Tras pasar por la mansión de Washington, paseamos por el lugar. Las cocheras, los sembrados, los establos llaman la atención por su armonía e incluso belleza. Caminando, llegamos hasta el museo dedicado a Washington en Mount Vernon. No exagero si digo que resulta excepcional. Las salas están dispuestas con un cuidado y una profesionalidad exquisitas; los videos – uno de ellos dedicados a las creencias espirituales de Washington - son excelentes; los lugares reservados para niños resultan envidiables. ¿Se podría hacer algo parecido en España? Sin duda, pero la sociedad no parece que de para tanto. Basta decir que el museo y el lugar se mantiene sobre la base de contribuciones privadas y no de ayudas públicas. En España, las únicas donaciones de particulares que yo conozco son para que un cardenal inaugure una capilla en su empresa – ¡y luego el cardenal no va y manda a un auxiliar! – o para conseguir contratas a cargo del presupuesto.
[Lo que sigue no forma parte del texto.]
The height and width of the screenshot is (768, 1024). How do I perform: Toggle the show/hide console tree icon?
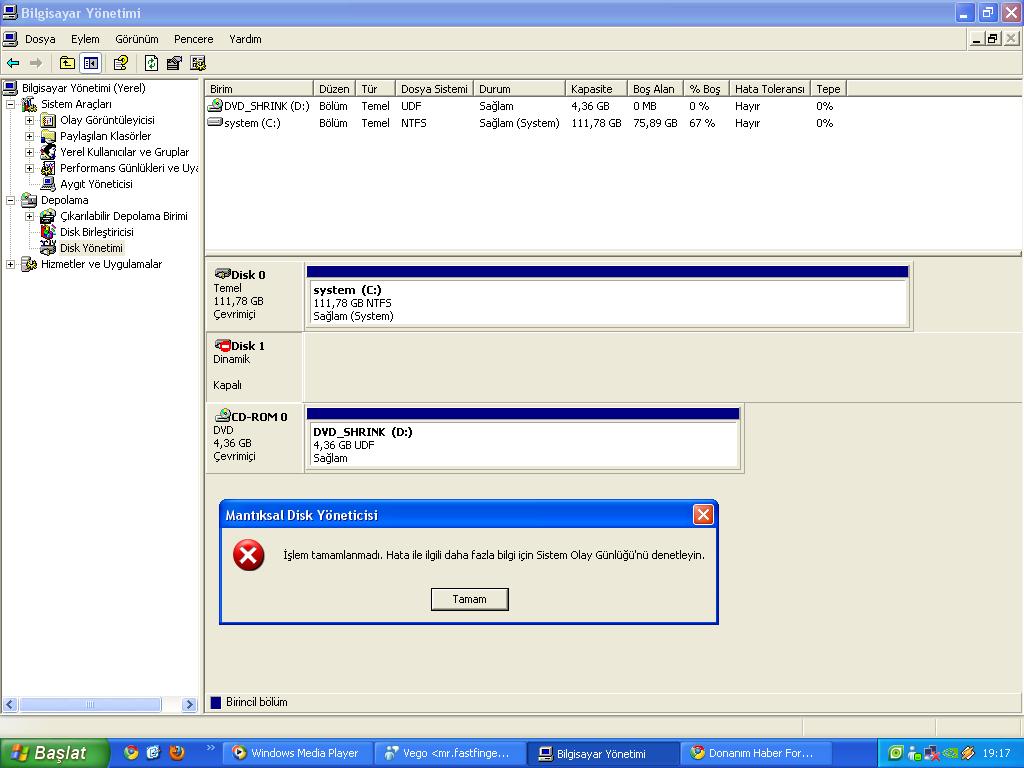pos(91,63)
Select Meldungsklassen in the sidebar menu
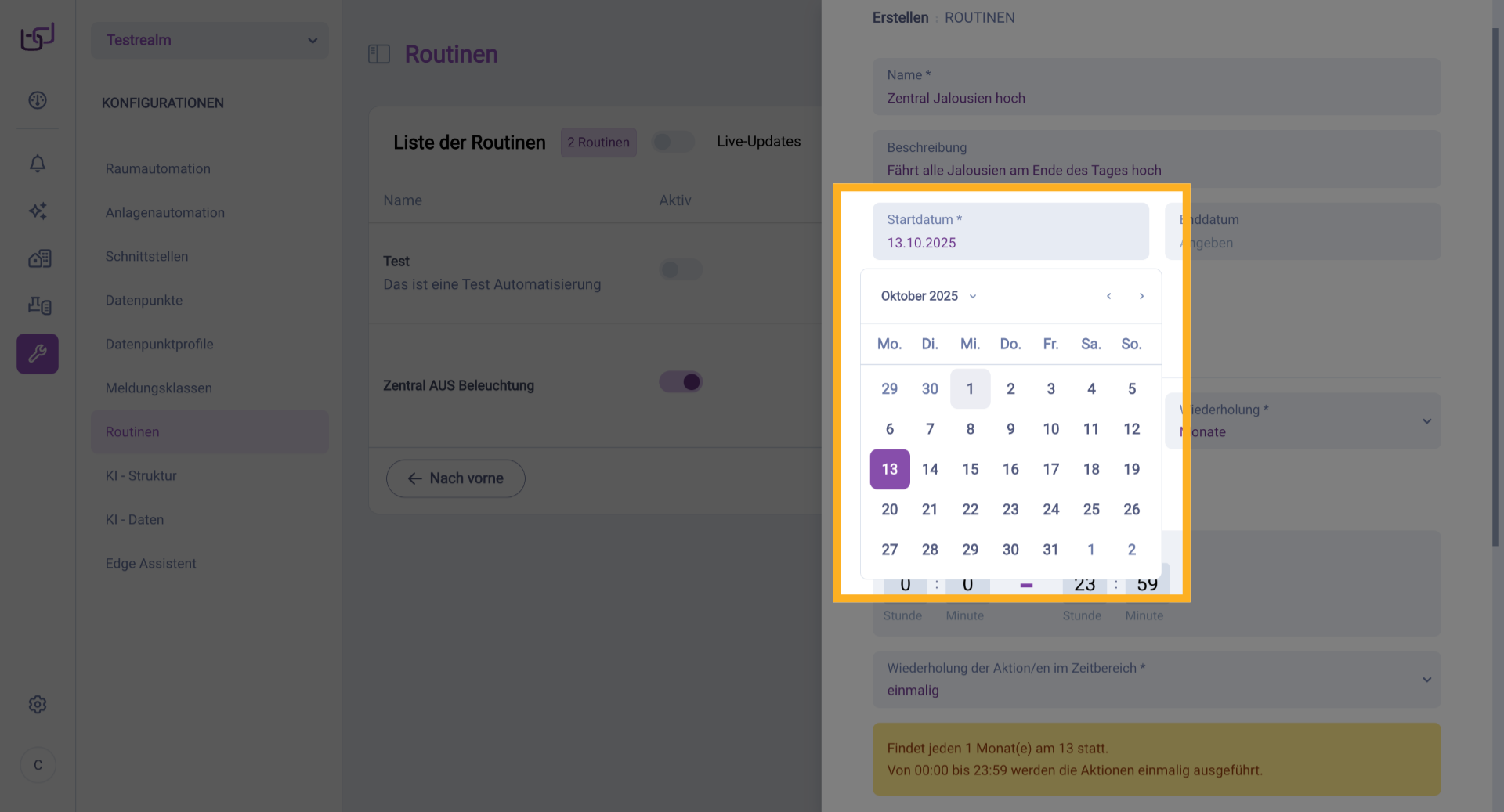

Puede que las haya, pero me pasa como con el barco del holandés errante, que debe existir, pero yo no he tenido la fortuna de echarle el ojo jamás.

Tras salir del museo, nos encaminamos al cementerio de los esclavos. Washington emancipó a los suyos al morir – el único presidente que lo hizo – dilatando la fecha de la manumisión hasta la muerte de su esposa. Actualmente, en el antiguo cementerio hay un monumento rindiendo homenaje a aquella gente que tuvo un peso no pequeño en las realizaciones de Washington. Antes de que se apresure nadie a lanzar piedras sobre los Estados Unidos, no estaría mal que recuerde que los españoles – a pesar de ser los que llevaron los esclavos negros a América siguiendo el consejo de fray Bartolomé de las Casas – nunca han levantado – y menos por suscripción popular – un monumento de desagravio semejante. Pero, claro, ya se sabe, los españoles todo lo hicieron bien y el que no quiera verlo es porque está engañado por la leyenda negra…

 

 

Visitar Mount Vernon es entrar en contacto con algunos de los aspectos más positivos, incluso admirables, de la cultura norteamericana. La fe en los principios recogidos en la Biblia, el amor por la libertad, el sentido práctico, el respeto hacia el diferente, el amor a la patria que no cierra los ojos ante lo que hay que mejorar, la iniciativa privada para expandir el conocimiento, el interés por la educación de los niños… todo y más está aquí recogido y sólo por esa circunstancia merecía la pena llegar hasta aquí. Dios quiera que no pase mucho antes de regresar a Washington.